I'm gonna vote "Fantasia" cos it has Oskar Fischinger in it and why on Earth they didn't continue to make a bunch of animated abstract films rather than piss away goodwill w live action crap I'll never know. Plus the live action stuff in "Fantasia" (the silhouettes and all the gorgeous colored lights) are just beautiful.

Emperor Cos Dashit (Adam Bruneau), Wednesday, 22 January 2014 01:01 (ten years ago) link

"Dumbo" DOES have the Pink Elephants on Parade thing, which seemed so much more terrifying to me as a kid before I knew what intoxication or hallucinations were.
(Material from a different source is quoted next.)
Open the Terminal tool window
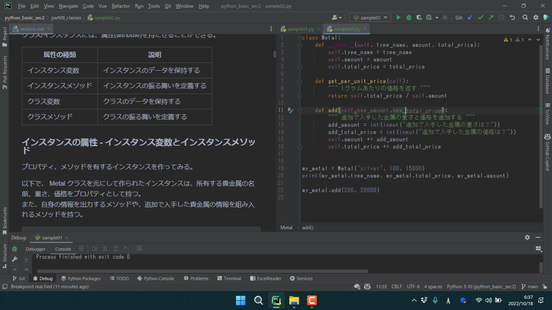This screenshot has height=310, width=552. click(x=229, y=279)
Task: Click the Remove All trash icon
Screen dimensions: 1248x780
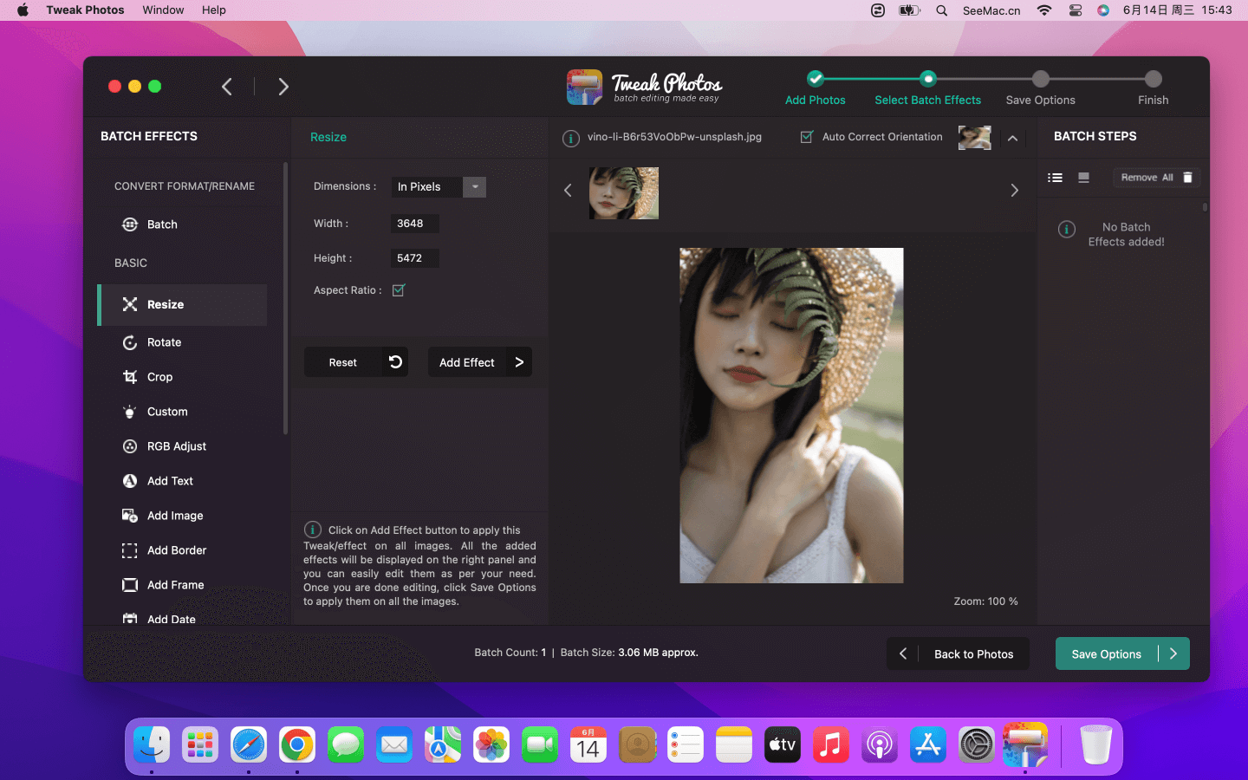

It also tied into a few old Donald Duck cartoons I remember where he has insomnia or paranoia or something and you watch him alternately confront and cower before his uncontrollable madness.

Emperor Cos Dashit (Adam Bruneau), Wednesday, 22 January 2014 01:04 (ten years ago) link

I'm gonna vote "Fantasia" cos it has Oskar Fischinger in it and why on Earth they didn't continue to make a bunch of animated abstract films rather than piss away goodwill w live action crap I'll never know.

from wiki:

Fantasia ... received mixed critical reaction and was unable to make a profit. In part this was due to World War II cutting off the profitable European market, but due as well to the film's high production costs and the expense of leasing theatres and installing the Fantasound equipment for the roadshow presentations. Also, audiences who felt that Disney had suddenly gone "highbrow" stayed away, preferring the standard Disney cartoons.

(The Other) J.D. (J.D.), Wednesday, 22 January 2014 02:39 (ten years ago) link

Automatic thread bump. This poll is closing tomorrow.

System, Saturday, 1 February 2014 00:01 (ten years ago) link

audiences who felt that Disney had suddenly gone "highbrow" stayed away, preferring the standard Disney cartoons.

i like the idea of a parallel universe where disney just kept burrowing into abstruse expressionism while people complained that they preferred the early funny ones

war sucks

Automatic thread bump. This poll's results are now in.

System, Sunday, 2 February 2014 00:01 (ten years ago) link

buncha saps

Number None, Sunday, 2 February 2014 00:07 (ten years ago) link

Wow, great turnout. Expected Fantasia to do well, a little surprised Dumbo was so far out in front!

Thanks for voting, everyone. I think I will make this a series after all! Part II coming in a few...

Doctor Casino, Sunday, 2 February 2014 00:10 (ten years ago) link

Winner is correct. Top 3 are all correct. Good job.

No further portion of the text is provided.